Comment by pzo

Comment by pzo a day ago

5 replies

The did explain a little bit:

> We’ll be able to do things like run fast models on the edge, run model pipelines on instantly-booting Workers, stream model inputs and outputs with WebRTC, etc.

Benefit to 3rd party developers is reducing latency and improving robustness of AI pipeline. Instead of going back and forth with https request at each stage to do inference you could make all in one request, e.g. doing realtime, pipelined STT, text translation, some backend logic, TTS and back to user mobile device.

badmonster a day ago

Does edge inference really solve the latency issue for most use cases? How does cost compare at scale?

  • viraptor a day ago

    Depends on how much the latency matters to you and the customers. Most services realistically won't gain much at all. Even the latency of normal web requests is very rarely relevant. Only the business itself and answer that question though.

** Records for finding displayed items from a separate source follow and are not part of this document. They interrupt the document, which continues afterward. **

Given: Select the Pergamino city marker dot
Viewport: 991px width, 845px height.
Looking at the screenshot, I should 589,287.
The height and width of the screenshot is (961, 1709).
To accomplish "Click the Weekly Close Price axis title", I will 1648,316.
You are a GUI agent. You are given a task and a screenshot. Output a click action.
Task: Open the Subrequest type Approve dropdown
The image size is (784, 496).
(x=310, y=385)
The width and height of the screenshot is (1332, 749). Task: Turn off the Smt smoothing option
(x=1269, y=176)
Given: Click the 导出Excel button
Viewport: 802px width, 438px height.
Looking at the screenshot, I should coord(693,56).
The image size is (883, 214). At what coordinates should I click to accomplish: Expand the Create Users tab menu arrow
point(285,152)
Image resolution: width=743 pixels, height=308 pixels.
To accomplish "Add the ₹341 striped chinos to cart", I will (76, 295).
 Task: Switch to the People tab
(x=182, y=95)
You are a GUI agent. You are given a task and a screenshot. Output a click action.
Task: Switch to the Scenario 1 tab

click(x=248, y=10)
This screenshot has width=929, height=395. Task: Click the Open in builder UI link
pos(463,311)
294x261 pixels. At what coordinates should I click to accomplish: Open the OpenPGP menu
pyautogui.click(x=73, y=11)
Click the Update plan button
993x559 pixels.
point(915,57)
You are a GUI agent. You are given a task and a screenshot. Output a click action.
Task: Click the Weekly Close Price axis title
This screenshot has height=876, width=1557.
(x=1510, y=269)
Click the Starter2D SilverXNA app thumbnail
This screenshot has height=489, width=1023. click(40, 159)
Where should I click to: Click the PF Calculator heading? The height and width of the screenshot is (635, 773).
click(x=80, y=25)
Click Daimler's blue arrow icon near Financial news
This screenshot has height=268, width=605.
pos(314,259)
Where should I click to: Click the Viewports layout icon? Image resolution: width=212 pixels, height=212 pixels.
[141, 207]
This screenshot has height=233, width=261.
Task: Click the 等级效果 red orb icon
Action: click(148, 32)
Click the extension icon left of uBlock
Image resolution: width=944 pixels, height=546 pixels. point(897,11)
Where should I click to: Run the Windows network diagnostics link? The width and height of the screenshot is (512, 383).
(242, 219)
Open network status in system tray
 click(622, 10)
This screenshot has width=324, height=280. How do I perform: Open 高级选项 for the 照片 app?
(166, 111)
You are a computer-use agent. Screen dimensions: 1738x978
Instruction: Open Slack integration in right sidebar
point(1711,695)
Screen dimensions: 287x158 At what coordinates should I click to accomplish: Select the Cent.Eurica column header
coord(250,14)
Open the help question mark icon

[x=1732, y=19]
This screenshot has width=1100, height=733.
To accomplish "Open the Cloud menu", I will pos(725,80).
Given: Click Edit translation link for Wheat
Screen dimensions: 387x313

    • chrisweekly a day ago

      > "Even the latency of normal web requests is very rarely relevant."

      Hard disagree. Performance is typically the most important feature for any website. User abandonment / bounce rate follows a predictable, steep, nonlinear curve based on latency.

      • viraptor 21 hours ago

        I've changed the latency of actual services as well as core web vials many times and... no. Turns out the line is not that steep. For the range 200ms-1s, it's pretty much flat. Sure, you can start seeing issues for multi second requests, but that's terrible processing time. A change like eliminating intercontinental transfer latency - barely visible in results in ecommerce.

        There's this old meme of Amazon seeing a difference for every 100ms latency and I've never seen it actually reproduced in a controlled way. Even when CF tries to advertise lower latency https://www.cloudflare.com/en-au/learning/performance/more/w... their data is companies reducing it by whole seconds. "Walmart found that for every 1 second improvement in page load time, conversions increased by 2%" - that's not steep. When there's a claim about improvements per 100ms, it's still based on averaging multi-second data like in https://auditzy.com/blog/impact-of-fast-load-times-on-user-e...

        In short - if you have something extremely interactive, I'm sure it matters for experience. For a typical website loading in under 1s, edge will barely matter. If you have data proving otherwise, I'd genuinely love to see that. For websites loading in over 1s, it's likely much easier to improve the core experience than split thing out into edge.